**DESCRIPTION OF THE TASK**. Where the listing below reaches the line containing "Employer Login (1135, 799)", start writing out lines exactly, and stop once the line containing "designers bookshelf (660, 1220)" has been written.

=== Begin Enclosure ===

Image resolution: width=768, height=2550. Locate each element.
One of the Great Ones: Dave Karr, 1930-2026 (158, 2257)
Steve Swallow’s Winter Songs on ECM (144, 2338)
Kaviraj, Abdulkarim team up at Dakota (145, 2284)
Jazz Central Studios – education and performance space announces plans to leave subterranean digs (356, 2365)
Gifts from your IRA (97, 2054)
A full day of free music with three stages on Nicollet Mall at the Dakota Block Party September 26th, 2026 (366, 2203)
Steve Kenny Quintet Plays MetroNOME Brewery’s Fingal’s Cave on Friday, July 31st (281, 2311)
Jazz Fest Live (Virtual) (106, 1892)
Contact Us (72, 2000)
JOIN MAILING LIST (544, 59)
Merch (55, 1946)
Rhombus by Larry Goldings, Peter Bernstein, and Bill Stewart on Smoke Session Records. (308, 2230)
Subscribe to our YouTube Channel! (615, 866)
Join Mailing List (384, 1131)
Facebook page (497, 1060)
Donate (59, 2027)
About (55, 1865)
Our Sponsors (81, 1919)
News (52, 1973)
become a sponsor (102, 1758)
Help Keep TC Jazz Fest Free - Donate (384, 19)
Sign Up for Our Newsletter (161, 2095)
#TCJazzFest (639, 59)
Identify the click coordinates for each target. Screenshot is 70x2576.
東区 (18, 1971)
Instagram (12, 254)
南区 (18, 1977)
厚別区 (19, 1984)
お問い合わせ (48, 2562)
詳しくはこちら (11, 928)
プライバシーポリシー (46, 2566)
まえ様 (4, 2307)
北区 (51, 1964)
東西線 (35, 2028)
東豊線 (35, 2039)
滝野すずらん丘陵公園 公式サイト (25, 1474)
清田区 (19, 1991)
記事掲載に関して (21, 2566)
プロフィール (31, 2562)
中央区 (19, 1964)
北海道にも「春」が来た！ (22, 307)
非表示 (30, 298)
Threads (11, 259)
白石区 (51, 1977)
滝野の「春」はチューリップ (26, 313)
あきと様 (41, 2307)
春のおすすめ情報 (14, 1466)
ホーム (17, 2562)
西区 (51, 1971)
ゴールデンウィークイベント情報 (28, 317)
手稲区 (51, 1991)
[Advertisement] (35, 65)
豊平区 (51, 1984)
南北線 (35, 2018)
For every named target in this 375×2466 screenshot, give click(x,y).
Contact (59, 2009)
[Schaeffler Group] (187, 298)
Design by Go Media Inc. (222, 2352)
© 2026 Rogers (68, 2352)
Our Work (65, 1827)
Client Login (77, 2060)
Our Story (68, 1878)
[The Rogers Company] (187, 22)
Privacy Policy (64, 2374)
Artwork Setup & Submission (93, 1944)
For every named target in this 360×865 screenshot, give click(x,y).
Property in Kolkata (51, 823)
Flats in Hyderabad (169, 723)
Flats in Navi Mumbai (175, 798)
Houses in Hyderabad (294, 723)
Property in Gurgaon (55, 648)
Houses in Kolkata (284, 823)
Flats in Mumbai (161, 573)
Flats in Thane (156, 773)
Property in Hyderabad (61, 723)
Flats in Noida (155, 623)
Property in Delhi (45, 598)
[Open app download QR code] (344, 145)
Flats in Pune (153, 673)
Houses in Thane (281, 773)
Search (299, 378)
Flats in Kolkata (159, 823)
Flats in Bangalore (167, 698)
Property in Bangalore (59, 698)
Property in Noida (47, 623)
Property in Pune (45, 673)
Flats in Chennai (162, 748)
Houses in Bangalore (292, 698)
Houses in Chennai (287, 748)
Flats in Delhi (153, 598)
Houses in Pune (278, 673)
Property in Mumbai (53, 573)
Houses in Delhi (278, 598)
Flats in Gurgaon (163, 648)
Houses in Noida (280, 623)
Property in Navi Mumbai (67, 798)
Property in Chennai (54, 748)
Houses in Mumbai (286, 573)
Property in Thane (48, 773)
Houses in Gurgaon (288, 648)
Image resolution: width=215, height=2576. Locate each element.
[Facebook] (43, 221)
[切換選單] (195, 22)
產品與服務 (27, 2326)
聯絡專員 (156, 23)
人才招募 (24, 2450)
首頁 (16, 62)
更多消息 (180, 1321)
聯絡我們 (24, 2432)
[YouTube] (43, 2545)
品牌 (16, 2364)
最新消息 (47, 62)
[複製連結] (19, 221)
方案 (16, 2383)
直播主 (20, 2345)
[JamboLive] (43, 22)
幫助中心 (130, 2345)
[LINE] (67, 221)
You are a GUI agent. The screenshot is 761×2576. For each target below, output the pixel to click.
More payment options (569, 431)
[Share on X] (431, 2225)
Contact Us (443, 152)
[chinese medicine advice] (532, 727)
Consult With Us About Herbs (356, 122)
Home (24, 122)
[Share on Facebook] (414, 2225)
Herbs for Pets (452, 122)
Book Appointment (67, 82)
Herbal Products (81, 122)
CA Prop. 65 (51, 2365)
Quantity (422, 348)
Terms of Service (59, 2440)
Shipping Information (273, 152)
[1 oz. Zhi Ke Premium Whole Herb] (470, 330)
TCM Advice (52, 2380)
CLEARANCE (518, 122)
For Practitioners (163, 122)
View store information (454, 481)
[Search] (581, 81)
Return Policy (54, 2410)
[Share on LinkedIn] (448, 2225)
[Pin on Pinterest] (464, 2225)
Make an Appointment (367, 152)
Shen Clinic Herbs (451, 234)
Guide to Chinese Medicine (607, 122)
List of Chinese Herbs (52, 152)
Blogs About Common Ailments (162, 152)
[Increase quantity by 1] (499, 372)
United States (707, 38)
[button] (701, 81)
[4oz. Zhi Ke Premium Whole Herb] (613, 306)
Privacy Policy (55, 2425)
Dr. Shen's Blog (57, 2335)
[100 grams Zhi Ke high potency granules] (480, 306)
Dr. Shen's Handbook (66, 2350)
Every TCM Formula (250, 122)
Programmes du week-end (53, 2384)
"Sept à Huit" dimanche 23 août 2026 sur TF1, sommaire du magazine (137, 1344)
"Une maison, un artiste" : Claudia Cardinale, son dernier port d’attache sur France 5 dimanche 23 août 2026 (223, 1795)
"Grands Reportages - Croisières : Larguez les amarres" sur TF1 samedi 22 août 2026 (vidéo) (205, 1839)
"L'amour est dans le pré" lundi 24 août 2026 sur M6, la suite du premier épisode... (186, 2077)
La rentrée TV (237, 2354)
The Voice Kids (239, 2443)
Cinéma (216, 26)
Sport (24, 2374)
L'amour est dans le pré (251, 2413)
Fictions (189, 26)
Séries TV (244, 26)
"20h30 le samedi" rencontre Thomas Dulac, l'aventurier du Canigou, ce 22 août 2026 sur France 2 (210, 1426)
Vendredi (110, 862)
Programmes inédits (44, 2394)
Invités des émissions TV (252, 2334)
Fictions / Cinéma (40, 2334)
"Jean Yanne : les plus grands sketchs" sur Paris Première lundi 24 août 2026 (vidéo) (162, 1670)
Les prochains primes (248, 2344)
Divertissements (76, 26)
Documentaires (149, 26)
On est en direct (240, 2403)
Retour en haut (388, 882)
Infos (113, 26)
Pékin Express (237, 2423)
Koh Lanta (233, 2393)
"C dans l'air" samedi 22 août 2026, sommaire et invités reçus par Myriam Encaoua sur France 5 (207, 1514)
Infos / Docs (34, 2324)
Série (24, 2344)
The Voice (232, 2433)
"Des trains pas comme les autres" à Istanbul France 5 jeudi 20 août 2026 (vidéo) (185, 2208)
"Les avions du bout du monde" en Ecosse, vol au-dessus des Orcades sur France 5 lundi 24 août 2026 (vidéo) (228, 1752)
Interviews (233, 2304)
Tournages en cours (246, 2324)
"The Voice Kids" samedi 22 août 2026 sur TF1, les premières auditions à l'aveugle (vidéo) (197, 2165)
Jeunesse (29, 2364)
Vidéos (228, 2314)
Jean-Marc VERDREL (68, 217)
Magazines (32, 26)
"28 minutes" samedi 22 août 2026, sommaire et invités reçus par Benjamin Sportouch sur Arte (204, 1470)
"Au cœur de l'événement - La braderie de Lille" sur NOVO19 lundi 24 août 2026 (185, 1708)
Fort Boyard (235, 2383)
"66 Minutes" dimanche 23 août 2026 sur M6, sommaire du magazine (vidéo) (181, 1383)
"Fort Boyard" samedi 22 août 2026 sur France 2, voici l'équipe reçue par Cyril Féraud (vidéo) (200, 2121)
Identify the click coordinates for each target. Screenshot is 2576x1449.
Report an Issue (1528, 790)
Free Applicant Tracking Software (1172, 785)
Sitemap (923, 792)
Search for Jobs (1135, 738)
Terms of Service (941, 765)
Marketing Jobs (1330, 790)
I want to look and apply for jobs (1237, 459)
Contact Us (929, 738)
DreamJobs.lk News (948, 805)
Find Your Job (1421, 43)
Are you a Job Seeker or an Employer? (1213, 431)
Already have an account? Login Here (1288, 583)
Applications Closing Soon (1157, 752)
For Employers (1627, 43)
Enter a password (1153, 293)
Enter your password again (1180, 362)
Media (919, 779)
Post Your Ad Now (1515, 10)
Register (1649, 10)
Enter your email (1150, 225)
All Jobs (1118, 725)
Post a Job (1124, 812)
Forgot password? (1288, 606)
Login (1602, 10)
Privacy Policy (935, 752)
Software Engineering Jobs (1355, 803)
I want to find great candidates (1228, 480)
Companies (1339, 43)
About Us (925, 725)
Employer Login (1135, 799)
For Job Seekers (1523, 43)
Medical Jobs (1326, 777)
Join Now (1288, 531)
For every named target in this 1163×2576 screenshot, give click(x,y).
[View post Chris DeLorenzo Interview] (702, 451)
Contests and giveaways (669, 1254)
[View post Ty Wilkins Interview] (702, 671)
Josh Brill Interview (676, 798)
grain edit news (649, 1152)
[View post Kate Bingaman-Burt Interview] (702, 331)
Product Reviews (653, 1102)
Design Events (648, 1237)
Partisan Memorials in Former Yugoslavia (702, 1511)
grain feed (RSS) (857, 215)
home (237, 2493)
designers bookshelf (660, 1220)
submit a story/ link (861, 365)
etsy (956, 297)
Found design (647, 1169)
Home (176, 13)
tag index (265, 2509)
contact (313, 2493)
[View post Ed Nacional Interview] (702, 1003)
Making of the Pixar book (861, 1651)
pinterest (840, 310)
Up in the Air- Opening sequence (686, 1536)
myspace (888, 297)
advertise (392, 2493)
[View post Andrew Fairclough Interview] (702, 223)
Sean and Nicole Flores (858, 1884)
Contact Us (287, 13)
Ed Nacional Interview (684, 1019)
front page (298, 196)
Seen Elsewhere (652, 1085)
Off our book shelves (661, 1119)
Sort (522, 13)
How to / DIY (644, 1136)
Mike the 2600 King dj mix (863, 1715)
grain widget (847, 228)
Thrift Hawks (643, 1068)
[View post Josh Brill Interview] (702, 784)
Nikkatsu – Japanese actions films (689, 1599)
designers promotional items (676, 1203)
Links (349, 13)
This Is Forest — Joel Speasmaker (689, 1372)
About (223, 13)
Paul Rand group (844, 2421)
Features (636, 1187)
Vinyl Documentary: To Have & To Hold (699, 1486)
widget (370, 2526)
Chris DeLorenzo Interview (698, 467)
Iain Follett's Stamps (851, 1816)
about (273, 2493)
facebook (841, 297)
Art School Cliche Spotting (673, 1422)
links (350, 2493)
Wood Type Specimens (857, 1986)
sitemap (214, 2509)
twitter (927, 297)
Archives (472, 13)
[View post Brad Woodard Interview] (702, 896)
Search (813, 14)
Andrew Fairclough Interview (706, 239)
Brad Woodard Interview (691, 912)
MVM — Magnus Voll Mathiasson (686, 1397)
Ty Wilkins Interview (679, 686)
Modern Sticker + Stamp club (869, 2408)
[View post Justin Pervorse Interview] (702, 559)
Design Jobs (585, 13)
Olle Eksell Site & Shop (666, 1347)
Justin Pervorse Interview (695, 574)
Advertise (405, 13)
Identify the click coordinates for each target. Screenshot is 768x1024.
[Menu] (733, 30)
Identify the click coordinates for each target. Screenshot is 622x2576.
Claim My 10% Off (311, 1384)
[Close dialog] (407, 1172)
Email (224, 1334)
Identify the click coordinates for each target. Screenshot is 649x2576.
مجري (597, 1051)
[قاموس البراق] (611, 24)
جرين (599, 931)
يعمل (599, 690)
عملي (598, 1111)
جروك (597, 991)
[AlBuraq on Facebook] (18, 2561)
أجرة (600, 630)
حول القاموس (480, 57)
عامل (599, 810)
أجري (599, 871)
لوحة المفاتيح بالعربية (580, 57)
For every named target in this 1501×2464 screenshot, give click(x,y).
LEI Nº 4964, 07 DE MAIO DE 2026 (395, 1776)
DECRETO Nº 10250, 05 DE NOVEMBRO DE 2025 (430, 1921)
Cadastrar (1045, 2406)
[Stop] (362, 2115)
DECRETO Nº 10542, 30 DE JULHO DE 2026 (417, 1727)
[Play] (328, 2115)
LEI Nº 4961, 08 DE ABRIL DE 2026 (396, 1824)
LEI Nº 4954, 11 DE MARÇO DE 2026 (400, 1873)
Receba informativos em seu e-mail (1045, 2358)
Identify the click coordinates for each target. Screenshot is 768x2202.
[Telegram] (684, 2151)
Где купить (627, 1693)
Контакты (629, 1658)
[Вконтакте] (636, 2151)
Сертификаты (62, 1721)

=== End Enclosure ===

**RESPONSE TO THE EXERCISE**.
Employer Login (1135, 799)
For Job Seekers (1523, 43)
Medical Jobs (1326, 777)
Join Now (1288, 531)
For every named target in this 1163×2576 screenshot, give click(x,y).
[View post Chris DeLorenzo Interview] (702, 451)
Contests and giveaways (669, 1254)
[View post Ty Wilkins Interview] (702, 671)
Josh Brill Interview (676, 798)
grain edit news (649, 1152)
[View post Kate Bingaman-Burt Interview] (702, 331)
Product Reviews (653, 1102)
Design Events (648, 1237)
Partisan Memorials in Former Yugoslavia (702, 1511)
grain feed (RSS) (857, 215)
home (237, 2493)
designers bookshelf (660, 1220)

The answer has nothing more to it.